The difference between debit cards and credit cards lies not in their ability to be compromised. It’s what happens after your account is used without your permission that sets these two payment methods apart.
The electronic funds transfer act
When your debit card number is stolen, like mine was, federal law protects you from liability for most of the fraudulent charges. The name of the law that gives you these protections is the Electronic Funds Transfer Act (EFTA).
But there’s a catch. You have to report the theft (or loss of your debit card) to your financial institution – and there’s a ticking clock.
How EFTA protections work for fraudulent debit card transactions
When your debit card number (not the card itself) is stolen and unauthorized transactions are made:
- You have up to 60 days after your statement is sent out to report the fraud. Do this, and you have zero liability for unauthorized transactions.

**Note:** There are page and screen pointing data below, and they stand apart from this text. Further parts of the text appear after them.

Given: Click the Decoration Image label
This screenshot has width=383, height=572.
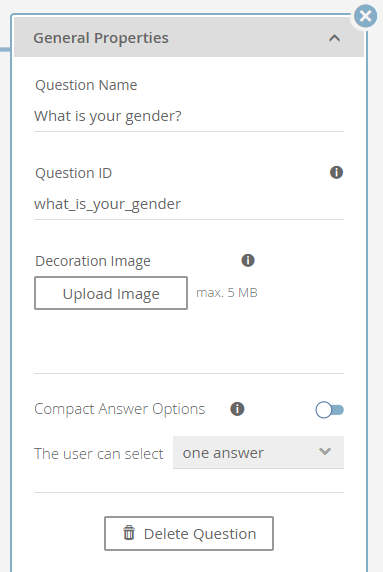Looking at the screenshot, I should pos(93,261).
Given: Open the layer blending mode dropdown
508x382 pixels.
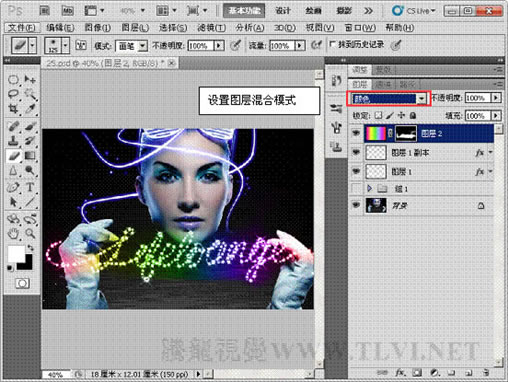Looking at the screenshot, I should [x=389, y=99].
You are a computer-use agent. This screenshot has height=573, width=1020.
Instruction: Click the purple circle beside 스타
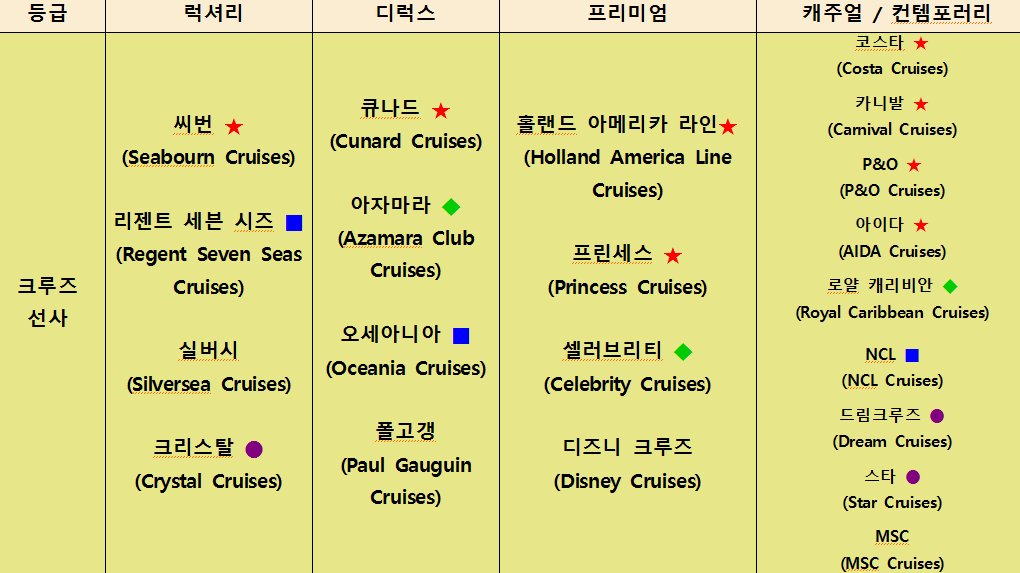[x=913, y=477]
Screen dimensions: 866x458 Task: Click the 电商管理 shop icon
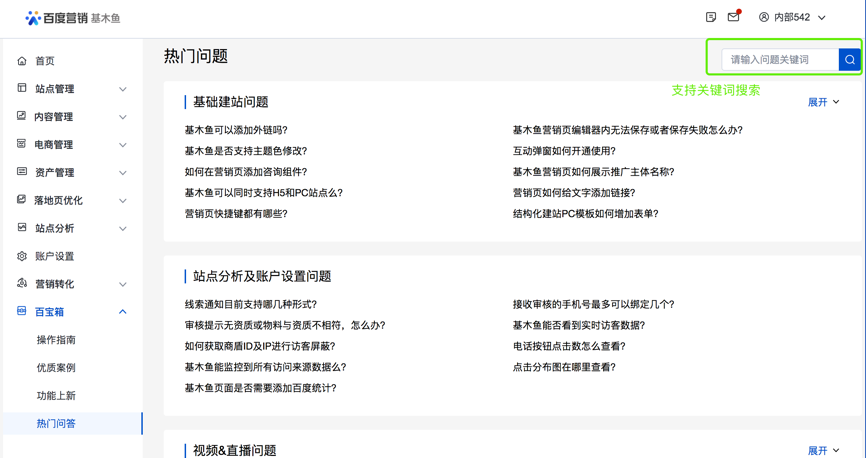pos(22,144)
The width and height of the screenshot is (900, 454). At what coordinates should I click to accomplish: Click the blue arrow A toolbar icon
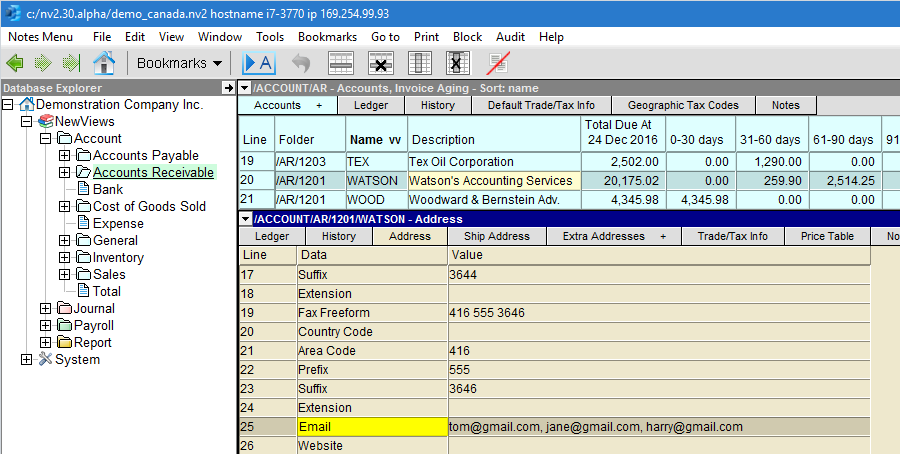tap(259, 63)
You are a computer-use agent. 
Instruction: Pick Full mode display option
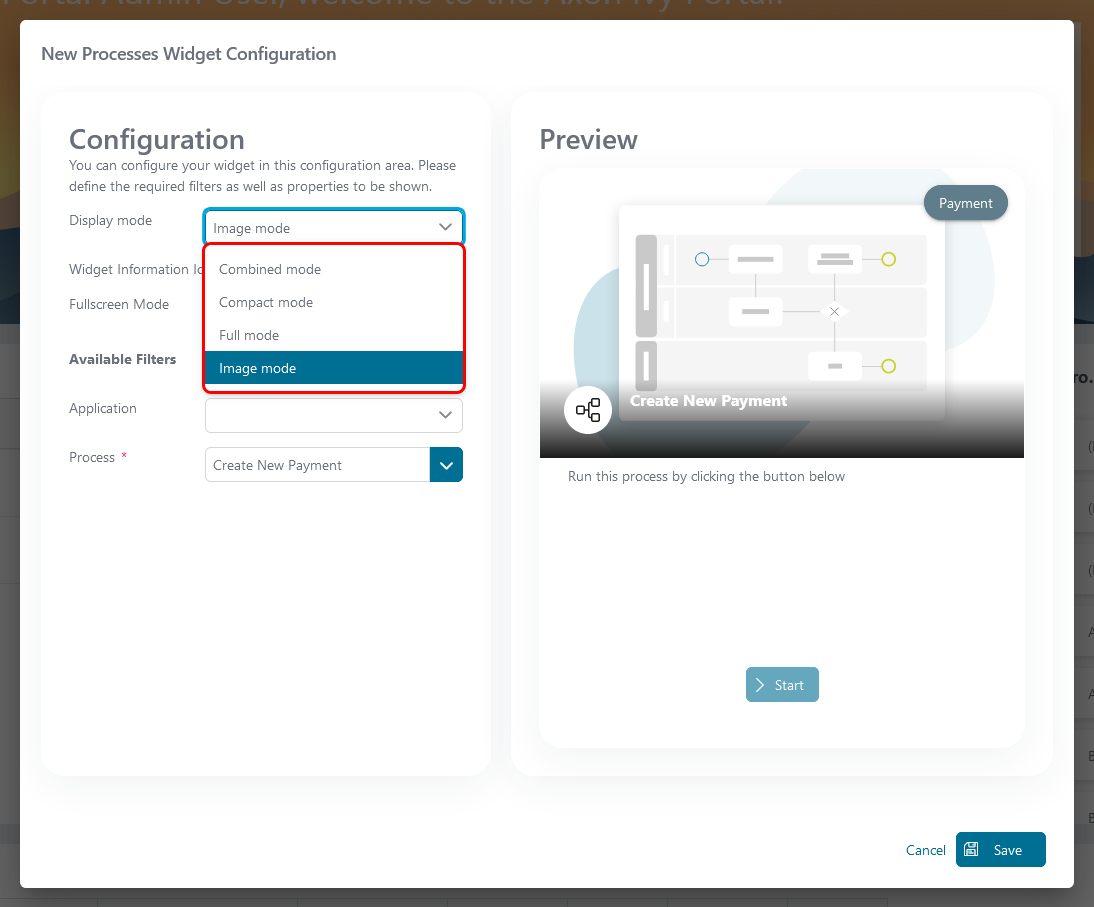pyautogui.click(x=249, y=335)
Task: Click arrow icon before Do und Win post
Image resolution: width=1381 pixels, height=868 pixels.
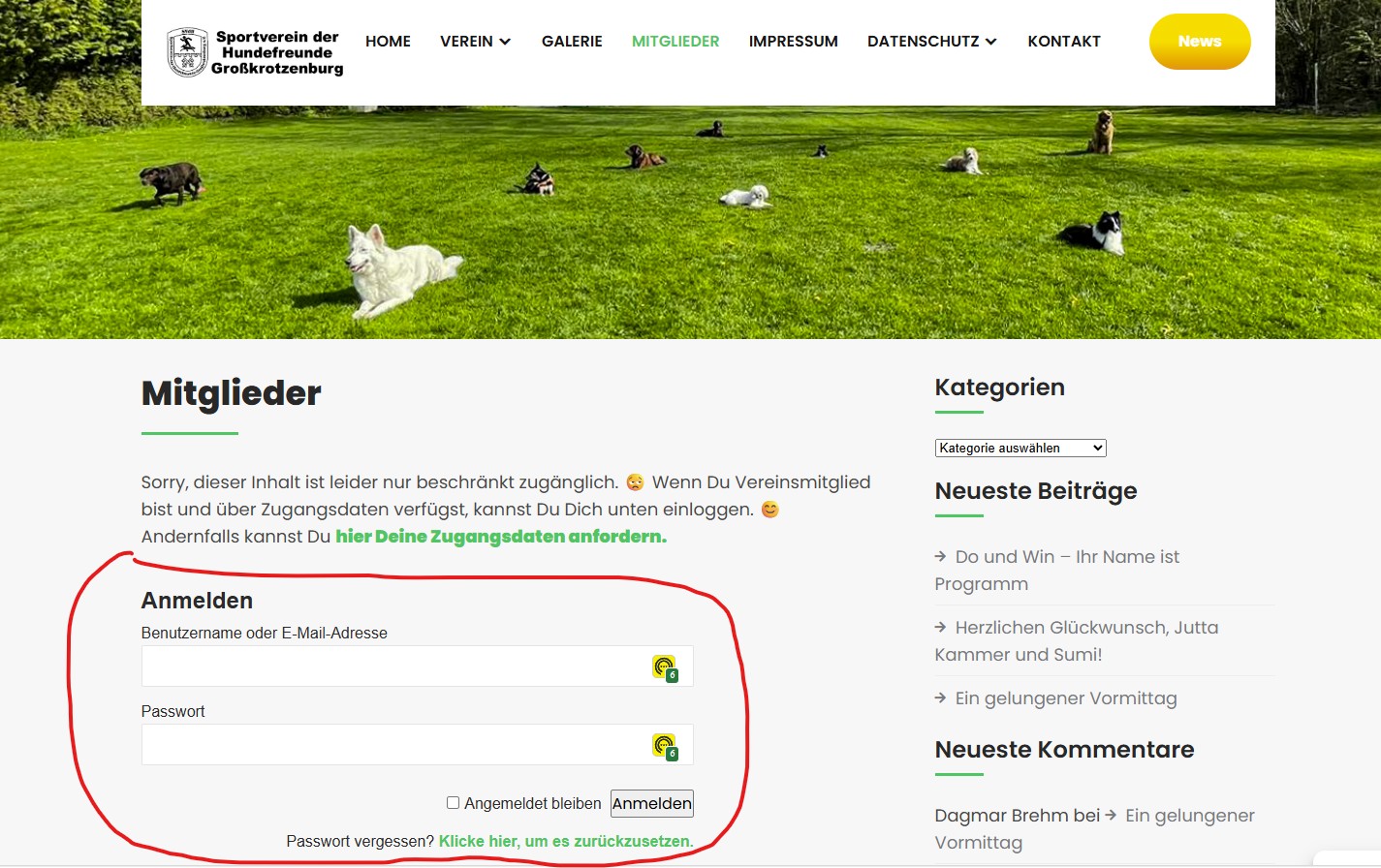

- Don’t wait more than 60 days after your statement has been sent out to report debit card fraud. If you make this mistake, your financial institution may hold you 100 percent responsible for unauthorized transactions.

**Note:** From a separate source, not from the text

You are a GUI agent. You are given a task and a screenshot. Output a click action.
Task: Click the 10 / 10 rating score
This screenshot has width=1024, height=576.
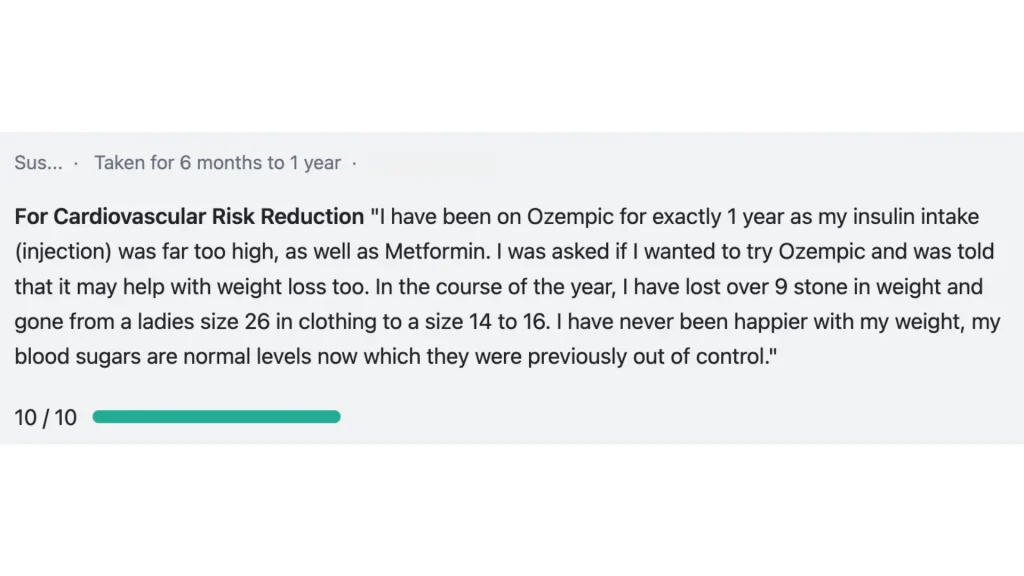(x=46, y=417)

I reported the fraud to my credit union as soon as I found out about it, before my next statement was even generated. However, the EFTA says your bank or credit union can take up to 10 business days to investigate the fraud and it can ask you to send a written confirmation of an error within 10 days after you report the fraud verbally.
Translation: that’s up to 10 business days the money you deposited in your checking account might not be available to use. Ouch!
If your physical debit card is lost or stolen, the rules change a little:
- You should report debit card theft or loss within two business days of learning about your missing card. Do this and your maximum liability for any fraudulent transactions is limited to $50.
- If you wait more than two business days (after learning about the problem) to report the theft or loss of your debit card, you could pay more. Your liability jumps to $500 within 60 days after your statement is sent out.
- The worst thing you can do after a debit card is lost or stolen is to not report it at all. Once more than 60 days have passed after your statement is sent out, you could be personally on the hook for 100 percent of any unauthorized transactions.
The Fair Credit Billing Act (FCBA)
Your credit card issuers also have rules to follow when it comes to fraud. The Fair Credit Billing Act (FCBA) is a federal law which protects you if your credit card is overcharged, billed for merchandise you never receive, or – you guessed it – used without your permission.
When your credit card is used fraudulently, the FCBA caps your liability at $50. But many card issuers won’t hold you responsible for even this amount.
There’s still a ticking clock to worry about, so you’ll need to report any credit card fraud within 60 days. And again, the FTC recommends for you to send a billing dispute in writing. However, you don’t have to send a payment for the disputed charges while your credit card issuer investigates them.
The bottom line
Hands down, credit cards offer more robust protection when it comes to fraud. That’s a big reason why they’re my favorite payment method to use.
Plus, if and when my credit card account is hacked again (let’s face it – card fraud happens a lot), I know my personal money won’t be tied up during the investigation. If my debit card is hacked, on the other hand, I can’t access my personal money while my financial institution tries to figure out what happened on my account.
When you add in the fact that credit cards give us so many other perks, like price protection and the ability to earn lucrative rewards, the choice between debit cards and credit cards is really a no-brainer.